Stored records:
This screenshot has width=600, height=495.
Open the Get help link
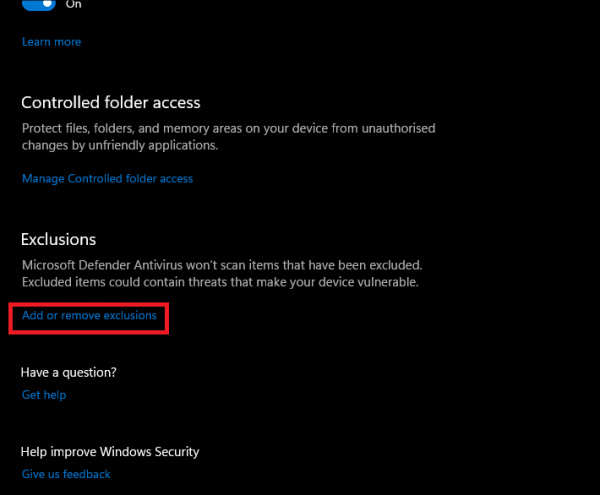[x=44, y=395]
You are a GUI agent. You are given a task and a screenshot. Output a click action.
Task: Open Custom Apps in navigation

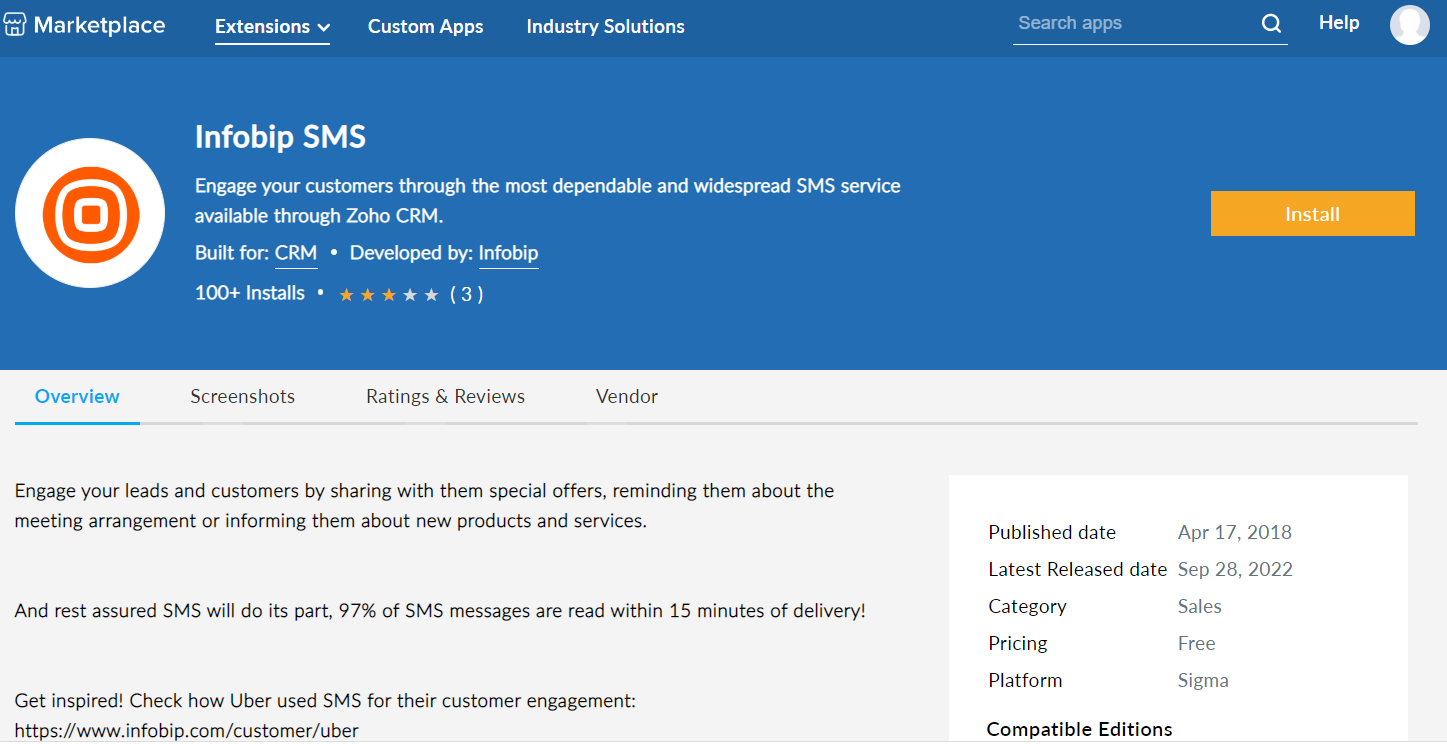point(425,27)
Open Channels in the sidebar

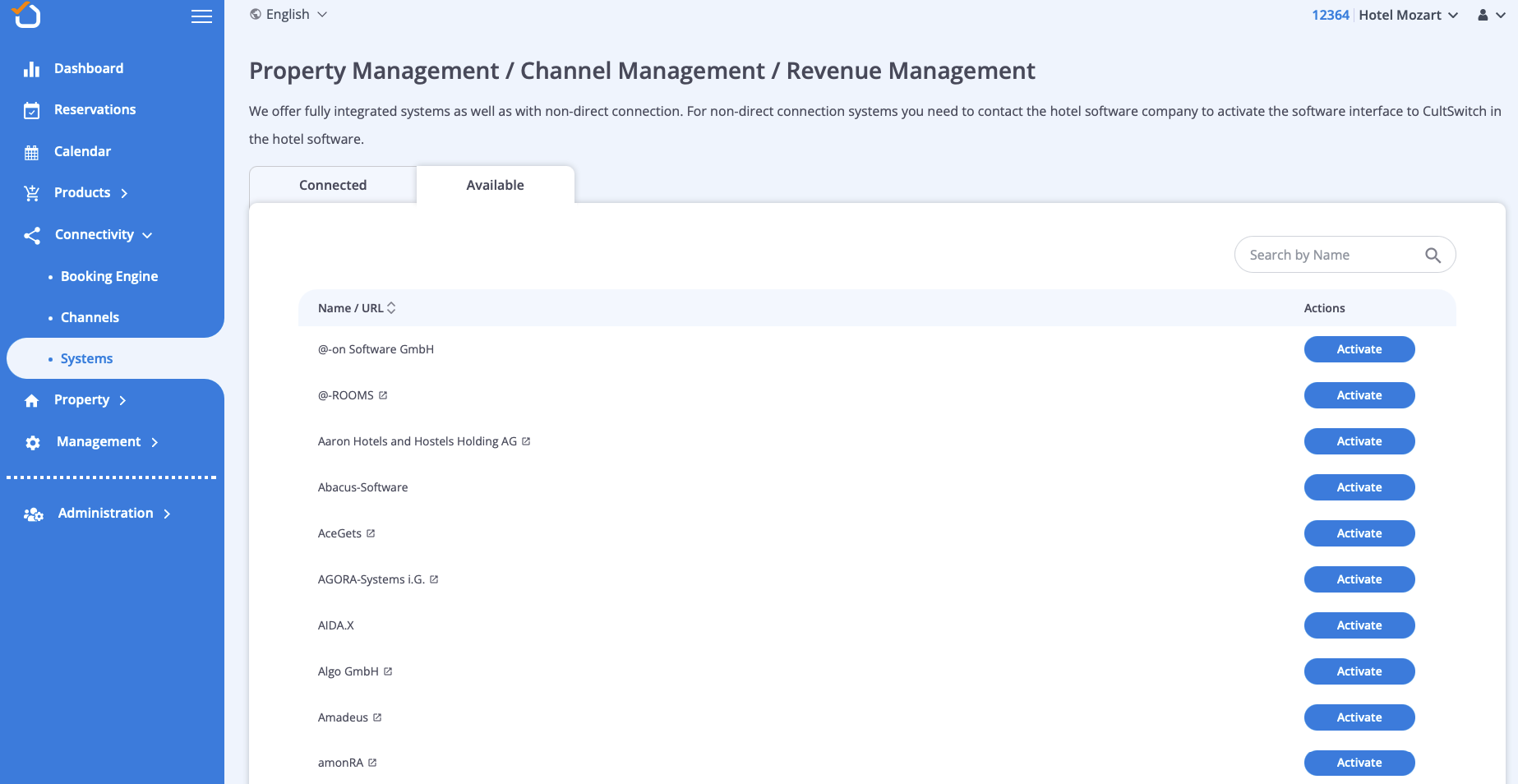click(90, 317)
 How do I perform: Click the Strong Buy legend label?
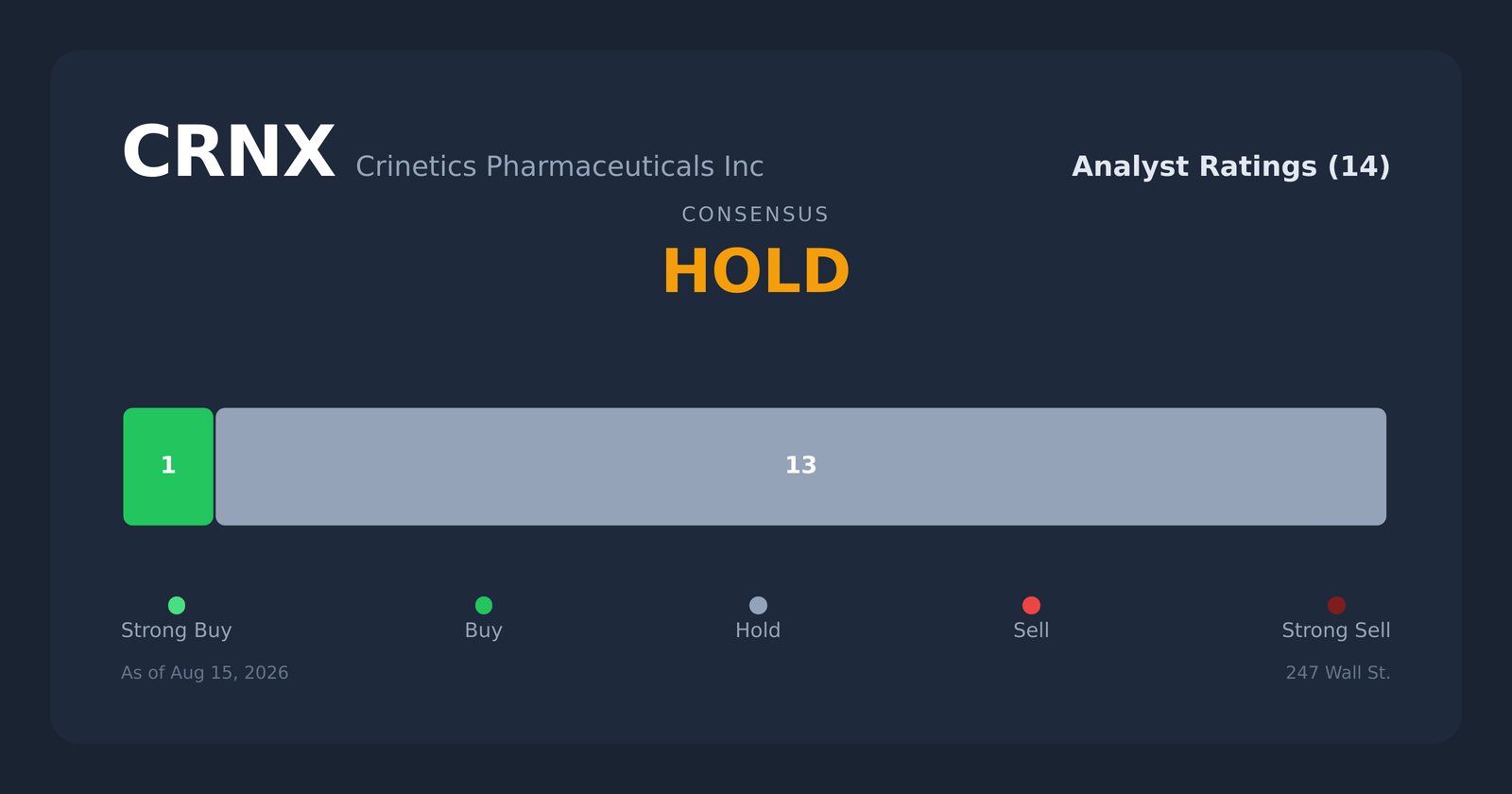tap(177, 630)
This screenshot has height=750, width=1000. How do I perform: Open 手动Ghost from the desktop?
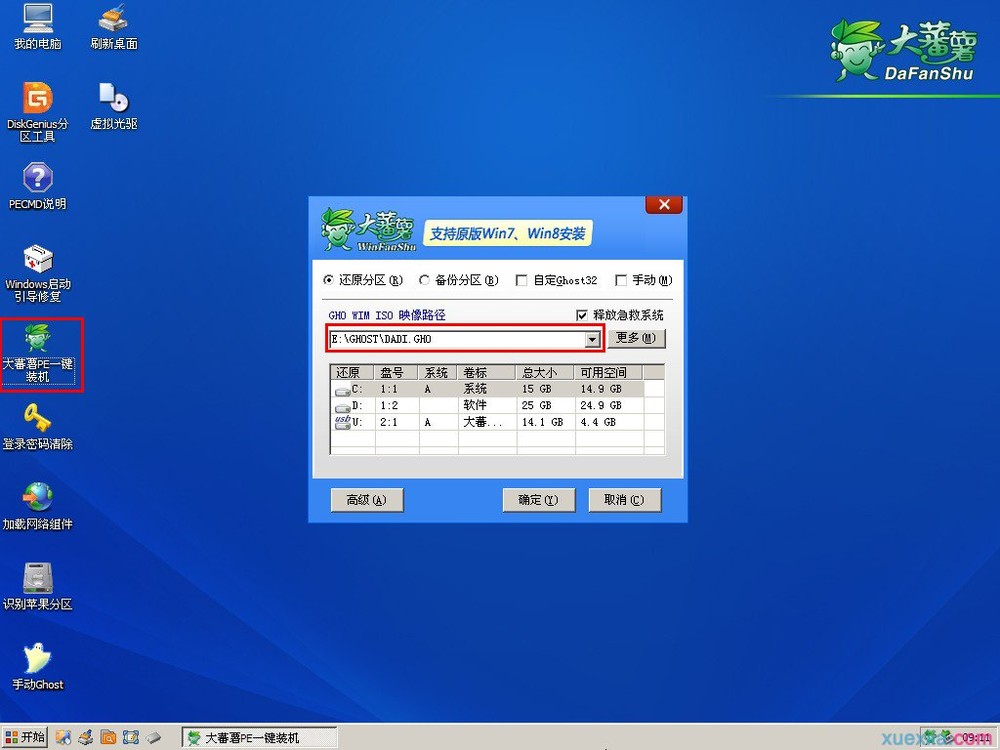pos(37,660)
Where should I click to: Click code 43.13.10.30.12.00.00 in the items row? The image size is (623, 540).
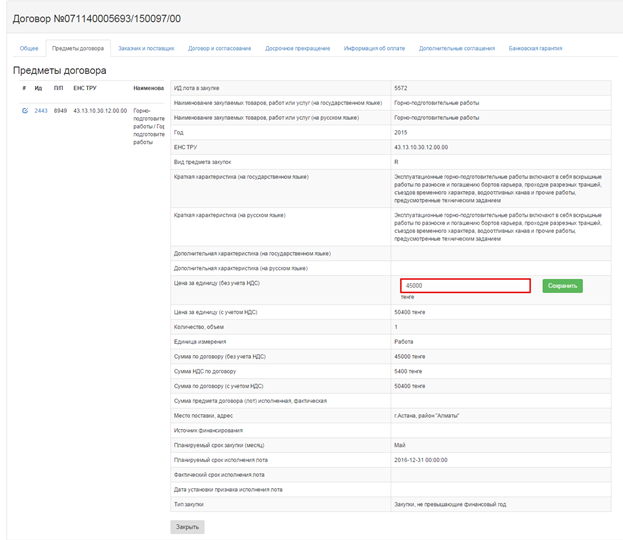(100, 111)
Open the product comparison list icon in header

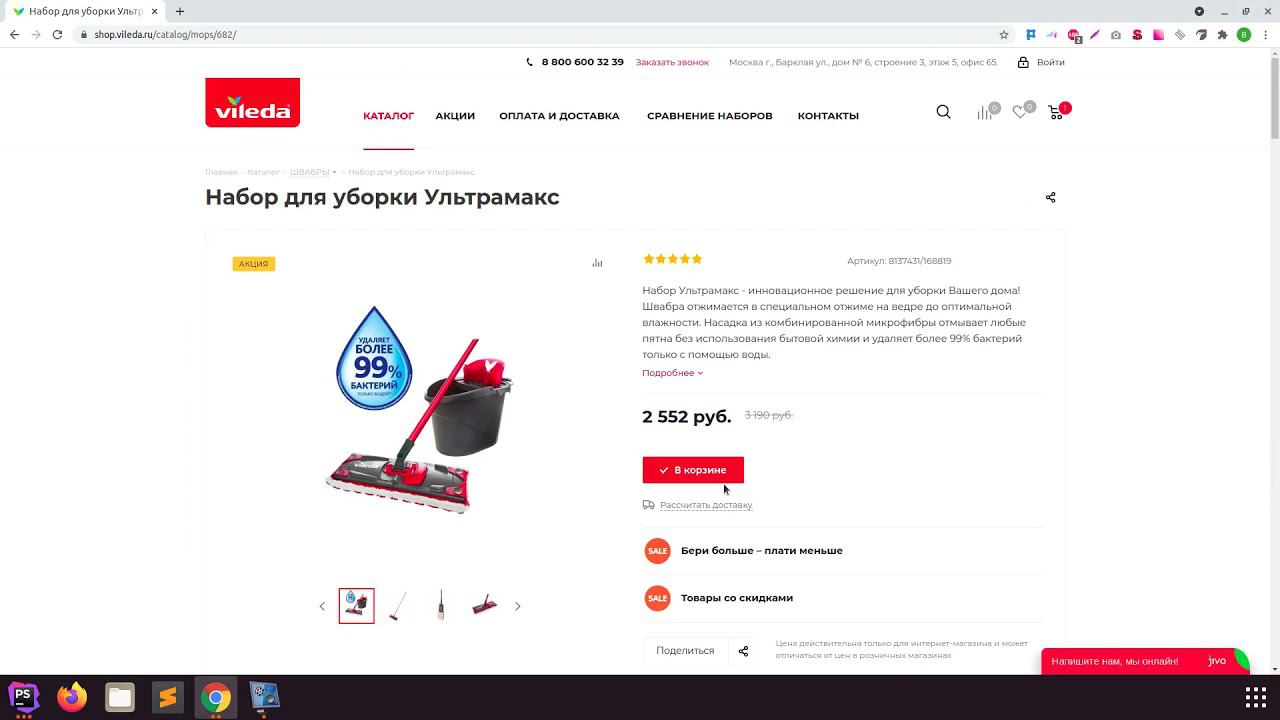pyautogui.click(x=985, y=113)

What is required -
Verbatim repeat, images removed: give each entry again exactly as it reads.

The completed task -
This screenshot has width=600, height=495.
Open the Get help link
[x=44, y=395]
You are a GUI agent. You are given a task and a screenshot. Output a click action.
Task: Open Custom Apps in navigation

point(425,27)
Open Channels in the sidebar

click(90, 317)
 How do I perform: Click the Strong Buy legend label?
tap(177, 630)
This screenshot has height=750, width=1000. How do I perform: Open 手动Ghost from the desktop?
pos(37,660)
Where should I click to: Click code 43.13.10.30.12.00.00 in the items row? The image size is (623, 540).
(100, 111)
Open the product comparison list icon in header

pyautogui.click(x=985, y=113)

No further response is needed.